** Start DATA SHOWN **

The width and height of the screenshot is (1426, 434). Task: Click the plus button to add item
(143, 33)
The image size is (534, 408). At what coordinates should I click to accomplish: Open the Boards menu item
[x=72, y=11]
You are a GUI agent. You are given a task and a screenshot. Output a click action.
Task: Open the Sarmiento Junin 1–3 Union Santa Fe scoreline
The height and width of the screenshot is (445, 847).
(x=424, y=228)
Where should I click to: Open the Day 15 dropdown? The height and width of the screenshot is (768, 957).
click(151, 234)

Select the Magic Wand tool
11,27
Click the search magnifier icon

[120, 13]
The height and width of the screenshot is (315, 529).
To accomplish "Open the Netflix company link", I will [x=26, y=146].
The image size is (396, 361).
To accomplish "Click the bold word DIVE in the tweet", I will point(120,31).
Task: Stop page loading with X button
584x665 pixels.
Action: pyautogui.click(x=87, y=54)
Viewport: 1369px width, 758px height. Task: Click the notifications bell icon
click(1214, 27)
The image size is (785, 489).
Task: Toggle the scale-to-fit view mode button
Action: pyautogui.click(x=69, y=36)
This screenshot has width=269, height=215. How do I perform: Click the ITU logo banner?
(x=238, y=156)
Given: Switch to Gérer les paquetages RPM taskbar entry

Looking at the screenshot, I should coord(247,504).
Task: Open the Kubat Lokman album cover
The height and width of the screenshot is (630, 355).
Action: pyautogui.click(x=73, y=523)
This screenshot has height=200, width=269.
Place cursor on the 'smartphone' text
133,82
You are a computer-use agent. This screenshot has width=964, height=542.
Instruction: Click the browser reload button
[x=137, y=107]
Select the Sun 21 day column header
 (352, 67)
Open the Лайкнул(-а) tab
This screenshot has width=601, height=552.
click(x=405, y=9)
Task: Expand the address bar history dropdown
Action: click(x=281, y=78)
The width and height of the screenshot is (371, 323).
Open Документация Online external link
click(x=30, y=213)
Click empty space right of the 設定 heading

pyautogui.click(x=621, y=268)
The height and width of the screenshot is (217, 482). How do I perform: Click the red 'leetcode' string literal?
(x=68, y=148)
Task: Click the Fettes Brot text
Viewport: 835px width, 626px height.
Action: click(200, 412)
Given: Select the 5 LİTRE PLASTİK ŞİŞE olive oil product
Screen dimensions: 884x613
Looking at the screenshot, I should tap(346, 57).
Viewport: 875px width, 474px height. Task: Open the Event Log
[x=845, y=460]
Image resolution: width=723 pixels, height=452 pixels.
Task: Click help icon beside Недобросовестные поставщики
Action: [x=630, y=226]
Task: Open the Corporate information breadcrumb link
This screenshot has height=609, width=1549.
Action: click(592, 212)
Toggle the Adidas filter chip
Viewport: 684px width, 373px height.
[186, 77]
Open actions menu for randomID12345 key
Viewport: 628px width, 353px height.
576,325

** End DATA SHOWN **

STATED PROBLEM
Copy out every entry above word for word, with nothing changed.

CORRECT RESULT
The width and height of the screenshot is (1426, 434). Task: Click the plus button to add item
(143, 33)
The image size is (534, 408). At what coordinates should I click to accomplish: Open the Boards menu item
[x=72, y=11]
You are a GUI agent. You are given a task and a screenshot. Output a click action.
Task: Open the Sarmiento Junin 1–3 Union Santa Fe scoreline
The height and width of the screenshot is (445, 847).
(x=424, y=228)
Where should I click to: Open the Day 15 dropdown? The height and width of the screenshot is (768, 957).
click(151, 234)

Select the Magic Wand tool
11,27
Click the search magnifier icon

[120, 13]
The height and width of the screenshot is (315, 529).
To accomplish "Open the Netflix company link", I will [x=26, y=146].
The image size is (396, 361).
To accomplish "Click the bold word DIVE in the tweet", I will point(120,31).
Task: Stop page loading with X button
584x665 pixels.
Action: pyautogui.click(x=87, y=54)
Viewport: 1369px width, 758px height. Task: Click the notifications bell icon
click(1214, 27)
The image size is (785, 489).
Task: Toggle the scale-to-fit view mode button
Action: pyautogui.click(x=69, y=36)
This screenshot has width=269, height=215. How do I perform: Click the ITU logo banner?
(x=238, y=156)
Given: Switch to Gérer les paquetages RPM taskbar entry

Looking at the screenshot, I should coord(247,504).
Task: Open the Kubat Lokman album cover
The height and width of the screenshot is (630, 355).
Action: pyautogui.click(x=73, y=523)
This screenshot has height=200, width=269.
Place cursor on the 'smartphone' text
133,82
You are a computer-use agent. This screenshot has width=964, height=542.
Instruction: Click the browser reload button
[x=137, y=107]
Select the Sun 21 day column header
 (352, 67)
Open the Лайкнул(-а) tab
This screenshot has width=601, height=552.
click(x=405, y=9)
Task: Expand the address bar history dropdown
Action: click(x=281, y=78)
The width and height of the screenshot is (371, 323).
Open Документация Online external link
click(x=30, y=213)
Click empty space right of the 設定 heading

pyautogui.click(x=621, y=268)
The height and width of the screenshot is (217, 482). How do I perform: Click the red 'leetcode' string literal?
(x=68, y=148)
Task: Click the Fettes Brot text
Viewport: 835px width, 626px height.
Action: click(200, 412)
Given: Select the 5 LİTRE PLASTİK ŞİŞE olive oil product
Screen dimensions: 884x613
Looking at the screenshot, I should tap(346, 57).
Viewport: 875px width, 474px height. Task: Open the Event Log
[x=845, y=460]
Image resolution: width=723 pixels, height=452 pixels.
Task: Click help icon beside Недобросовестные поставщики
Action: [x=630, y=226]
Task: Open the Corporate information breadcrumb link
This screenshot has height=609, width=1549.
Action: click(592, 212)
Toggle the Adidas filter chip
Viewport: 684px width, 373px height.
[186, 77]
Open actions menu for randomID12345 key
Viewport: 628px width, 353px height.
576,325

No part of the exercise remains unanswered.